Reviews

Madeline Miller’s CIRCE : A Review

Dosso Dossi, Circe and Her Lovers in a Landscape, ca. 1515 (courtesy National Gallery of Art, Washington, DC, image in public domain)

By P. F. Sommerfeldt –

I’ve always found the Homeric sorceress Circe in the Odyssey to be fascinating in her power that transcends the feminism of any era. Having looked at many artists over five hundred years in their attempts to depict Circe, I was generally frustrated with nearly all of them as too weak and cloying; from Allori in 1568 to Kaufmann in 1796 (by a woman) and Waterhouse in 1891 and 1892. In my own opinion as a woman, only Dossi circa 1515 comes close enough for me to presenting a powerful and immortal sorceress, maybe because she looks independently amoral and not the least bit intentionally seductive despite her near nudity. For the record, I’m not trained in Classics but in art and psychology, although I have taken a dozen postgrad classes in Classics and mythology at Stanford and my husband has taught and written about Greek mythology for years.

So it was with some surprise and complete captivation when I discovered Madeline Miller’s fantasy myth novel Circe (Back Bay / Little, Brown 2018), despite coming to it after so many others have read it before me and have raved about it for four years, which I now completely understand. This novel is simply a tour-de-force about a recreated world mythologers must acknowledge as the story-telling equal to Mary Renault and in some way ancient poets themselves who added mythical realism in their own way.

I was fascinated with how compelling Miller uses first person to develop how Circe’s own divine family treated her, ranging from jealousy to indifference to exploitative selfishness and revenge. The gods of Circe’s world usually had booming voices in the heavens or thunderings in the sea but their pettier actions were often more like knee-jerk reactions to whatever got in their way, like oversized humans with inordinate powers and bad tempers rather than possessing superhuman intellects and razor-sharp morals. Circe stands out from all others even though her own powers were either almost accidental and generally not used in revenge but in protective ways, although we have to wait a bit to see how Scylla received what she was due. These gods would destroy anything and anyone who displeased them. The creatures or animals and even mortal humans could be made to be tamed or wild or be merely pawns in the great schemes of the Gods.

Miller’s story follows Circe as she grows up with the Titan gods and sea divinities as her uncles and her seemingly -mispartnered parents, Perse the Nymph and Helios the Sun. She really isn’t liked by any of them. She has a thin voice – rather than a resonant one that echoes with divinity – which apparently is the voice that humans use. In early life Circe seemed to always be in the wrong place at the wrong time and really in the way she was not a child her parents were proud of, but ultimately they underestimated her. Circe is endearingly compassionate as she cares for others like Prometheus and ultimately the mortal genius Daedalus whom she came to love in Crete and of course the hero Odysseus himself, but her immortal family does not care for her, having banished her to become an outcast on her island forever. Even Hermes toys with her and Zeus fears her. Because she never ages, mortals are sadly like passing shadows.
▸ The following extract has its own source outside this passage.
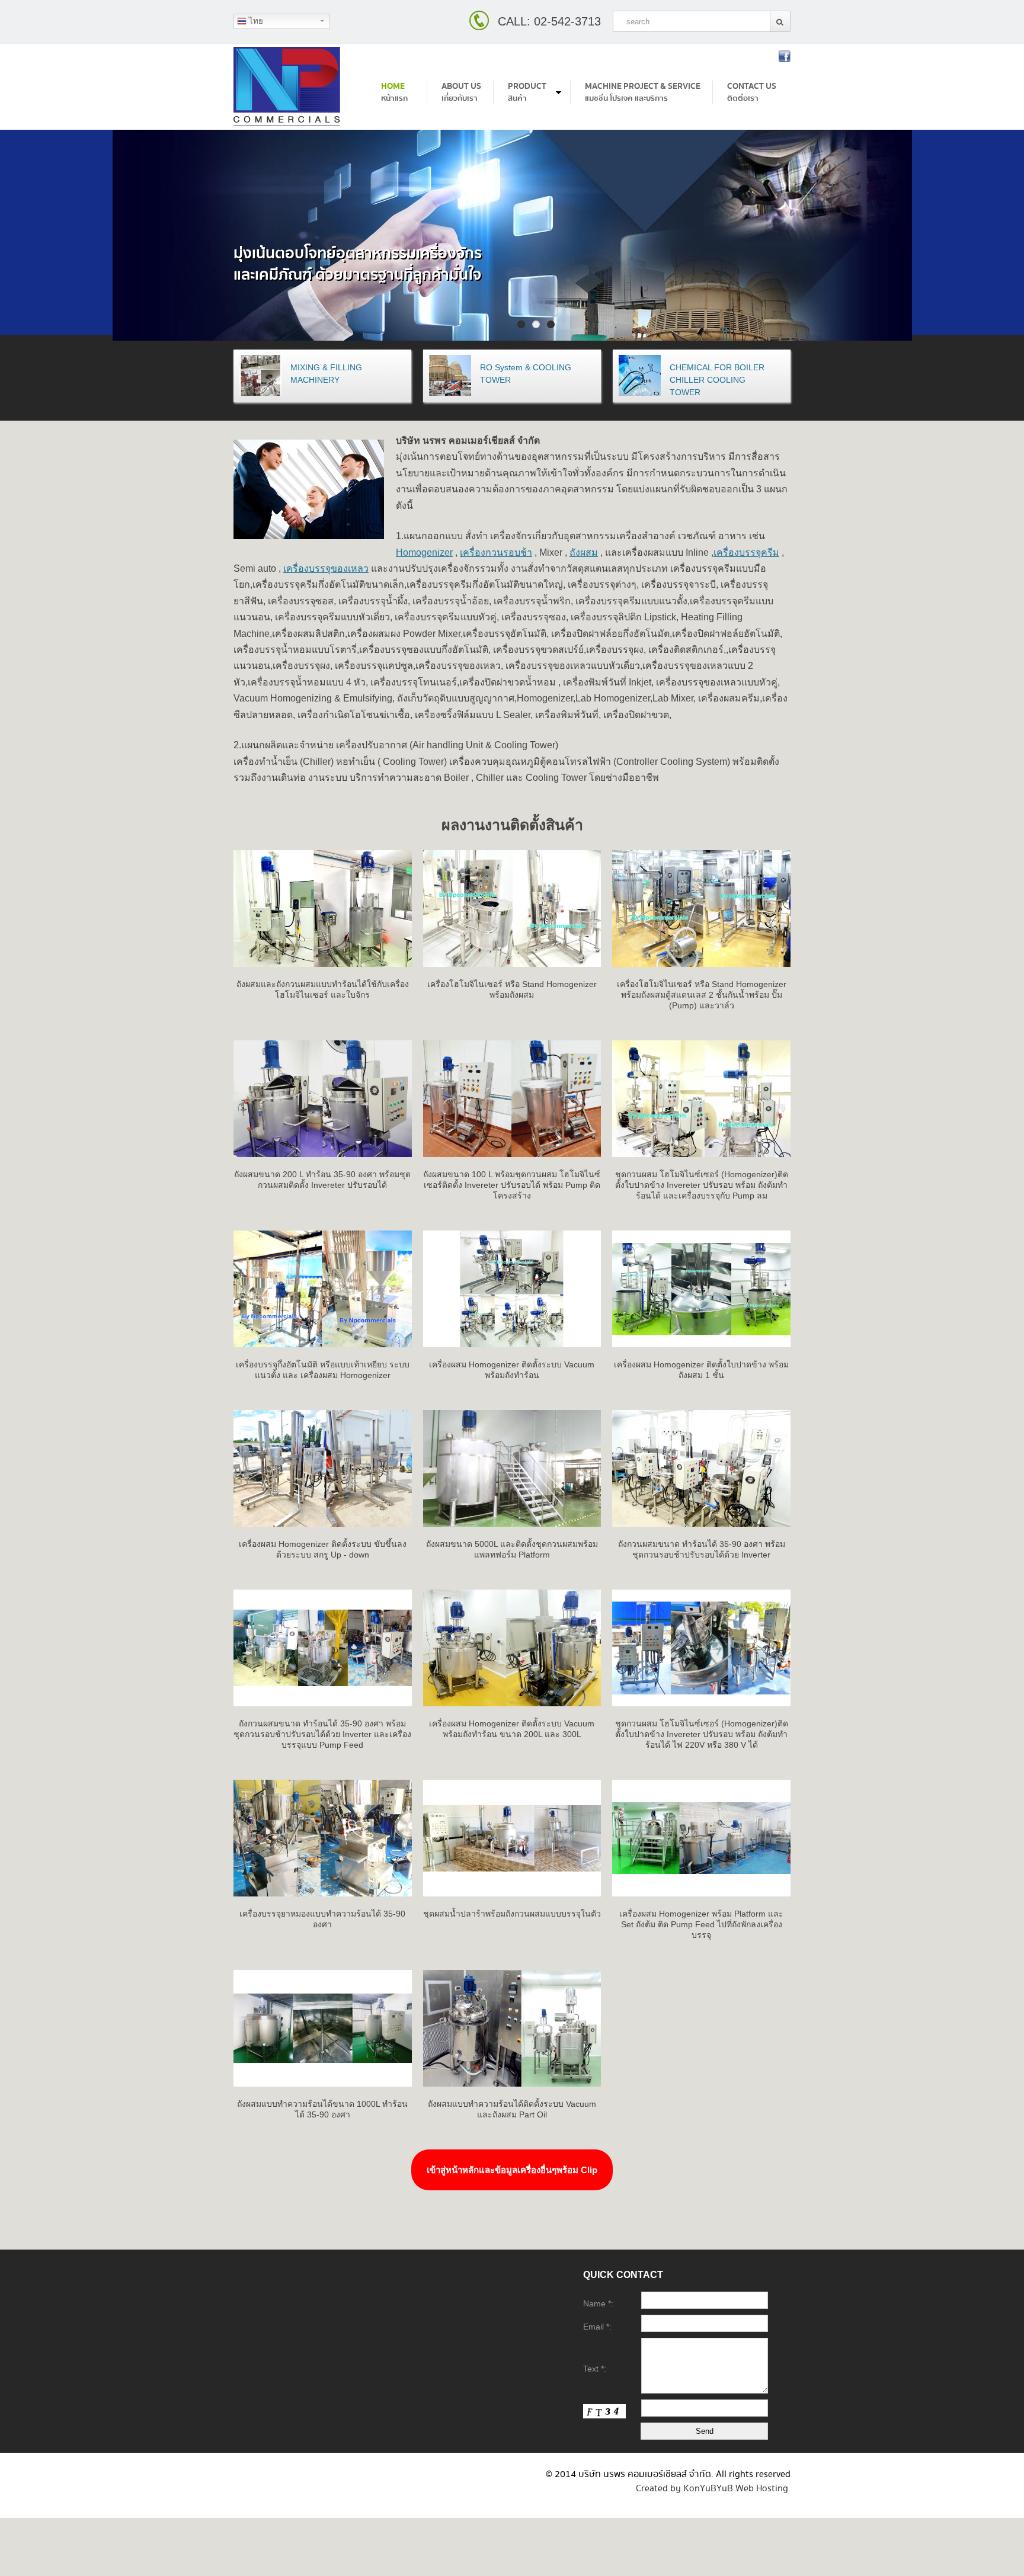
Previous (9, 244)
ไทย (255, 21)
Most of her island’s visitors are mortals, some sent by her relatives like her viperish sister Pasiphae, wife of Minos. One of my favorite episodes is in Knossos on Crete with the baby monster Minotaur and the inventor Daedalus. Perhaps the best part of Circe as told by Miller is when Circe is in love, generally tender and insightful however tragic. Her Odyssean narrative only borrows the bare bones of the Homeric epic but Miller’s details follow the arc of all the deep emotions and nuances her relatives seem not to possess. The greatest irony in the book to me is Miller’s own creation of how Circe sees the future and wishes to leave her immortality behind, tired of its endless predictability, and she wishes to become a mortal herself because of love. It’s almost as if Miller suspects the gods are incapable of love and Circe’s best magical gifts and transformative power are in the end profoundly focused on what she ultimately desires, the few things the gods cannot have: love and death.